To maintain quality control over software, teams often use multiple environments to develop and then test software before putting it into production. It’s important for testing and staging environments to be consistent with production environments. This is challenging because a Kubernetes environment can have many services running, each using a variety of libraries, applications, databases, and operating systems. Something as simple as running a different minor version of a database in staging and production environments can result in code operating correctly in staging and then failing to operate in production. Consistency across environments is essential for ensuring reliable system operations. Blueprint Actions can be made part of any continuous integration and continuous delivery or deployment pipeline, becoming an essential element to advance potential GitOps efficiencies of a completely declarative, automated full-stack application orchestration and operation.

Implementing Blueprints: What’s Involved

To get started using blueprints, we’ll work with the open-source framework Kanister available at https://Kanister.io. Kanister is an extensible framework for application-level data management on Kubernetes to help you execute your data operations and capture them in a blueprint, so that your automation can be reused and parameterized.

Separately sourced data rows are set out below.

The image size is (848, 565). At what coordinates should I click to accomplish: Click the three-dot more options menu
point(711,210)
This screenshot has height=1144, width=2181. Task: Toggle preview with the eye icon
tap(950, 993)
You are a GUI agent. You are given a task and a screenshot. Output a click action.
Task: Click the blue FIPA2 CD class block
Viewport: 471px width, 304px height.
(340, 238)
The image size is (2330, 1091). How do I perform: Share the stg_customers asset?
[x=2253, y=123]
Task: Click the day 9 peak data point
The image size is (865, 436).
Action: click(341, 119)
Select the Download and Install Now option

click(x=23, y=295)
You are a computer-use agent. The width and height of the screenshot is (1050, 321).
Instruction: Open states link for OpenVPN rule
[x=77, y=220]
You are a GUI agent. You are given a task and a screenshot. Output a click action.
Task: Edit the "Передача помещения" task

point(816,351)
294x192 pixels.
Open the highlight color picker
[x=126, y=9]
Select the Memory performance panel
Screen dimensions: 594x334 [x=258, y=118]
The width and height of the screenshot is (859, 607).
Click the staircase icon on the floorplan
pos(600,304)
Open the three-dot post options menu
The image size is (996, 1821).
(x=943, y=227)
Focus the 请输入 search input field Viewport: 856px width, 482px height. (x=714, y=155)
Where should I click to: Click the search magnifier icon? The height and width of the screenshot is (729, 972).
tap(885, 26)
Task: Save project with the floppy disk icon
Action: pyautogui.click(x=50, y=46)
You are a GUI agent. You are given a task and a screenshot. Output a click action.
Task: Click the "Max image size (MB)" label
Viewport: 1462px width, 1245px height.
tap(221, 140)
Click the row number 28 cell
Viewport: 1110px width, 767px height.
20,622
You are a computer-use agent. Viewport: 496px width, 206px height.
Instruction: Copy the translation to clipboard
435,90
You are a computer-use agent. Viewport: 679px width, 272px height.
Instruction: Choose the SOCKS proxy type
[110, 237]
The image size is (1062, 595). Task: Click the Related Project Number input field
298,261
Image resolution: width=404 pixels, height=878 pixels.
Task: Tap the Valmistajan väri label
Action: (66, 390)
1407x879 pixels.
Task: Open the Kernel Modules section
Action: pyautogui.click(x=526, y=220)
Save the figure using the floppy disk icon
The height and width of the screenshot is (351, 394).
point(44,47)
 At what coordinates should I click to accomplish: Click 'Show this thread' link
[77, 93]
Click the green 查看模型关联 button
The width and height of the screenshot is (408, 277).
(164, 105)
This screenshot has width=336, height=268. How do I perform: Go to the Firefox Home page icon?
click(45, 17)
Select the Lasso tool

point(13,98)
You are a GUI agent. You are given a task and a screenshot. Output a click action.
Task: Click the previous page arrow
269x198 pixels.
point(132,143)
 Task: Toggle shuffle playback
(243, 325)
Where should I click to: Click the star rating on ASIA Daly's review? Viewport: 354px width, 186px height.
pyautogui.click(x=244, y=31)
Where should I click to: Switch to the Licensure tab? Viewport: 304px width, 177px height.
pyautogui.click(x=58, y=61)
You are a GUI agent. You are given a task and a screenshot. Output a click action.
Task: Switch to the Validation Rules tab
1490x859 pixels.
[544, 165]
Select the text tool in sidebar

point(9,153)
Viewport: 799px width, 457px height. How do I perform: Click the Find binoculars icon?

Kanister was designed with a few key goals in mind, including support for data management at the application level, APIs to support integration of Kanister with other tools and services, and extensibility to adapt to a wide range of use cases. Kanister can be easily installed via Helm Chart to any Kubernetes cluster.

Kanister Architecture

Kanister uses several concepts that implement blueprint management, including:

  • Controller
  • Blueprints
  • ActionSets
  • Profiles

The Kanister Controller watches for new or updated Kanister blueprints and executes them: it implements the operator pattern and consumes custom resources in Kubernetes. Custom resources are written in YAML, an easy way to specify automation configuration without programming knowledge.

Blueprints are custom resources that wrap together various ActionSets, Profiles, and more to orchestrate data management operations the Controller will execute from the Kubernetes cluster.

ActionSets are custom resources that perform a sequence of actions, such as backing up or restoring a database. ActionSets specify each operational task and data needed, including details on artifacts, leveraging Kubernetes structures such as ConfigMaps and Secrets, and potentially spinning up containers to trigger custom tools on local or external resources.

Profiles contain source and destination storage artifact locations with related credentials.

Getting Started with Kanister

There are two easy, guided resources for you to get started. The public open source project documentation contains a Kanister tutorial for use on your Kubernetes cluster and the free, community driven KubeCampus.io Kanister Blueprint lab provides a complete Kubernetes learning environment prepared with an application, storage, and Kanister installed.

For additional example blueprints, see the Kanister Git repository, to leverage blueprints that have been designed by experts and show helpful design patterns for many popular databases. It is easy to adapt blueprints to your organization’s applications, environments, operations, and pipelines!

Kanister blueprints represent a cloud native, open source framework for orchestrating data management operations of persistent applications on Kubernetes and provide the essential automation for the lifecycle maintenance of workloads, their storage artifacts, and application orchestration.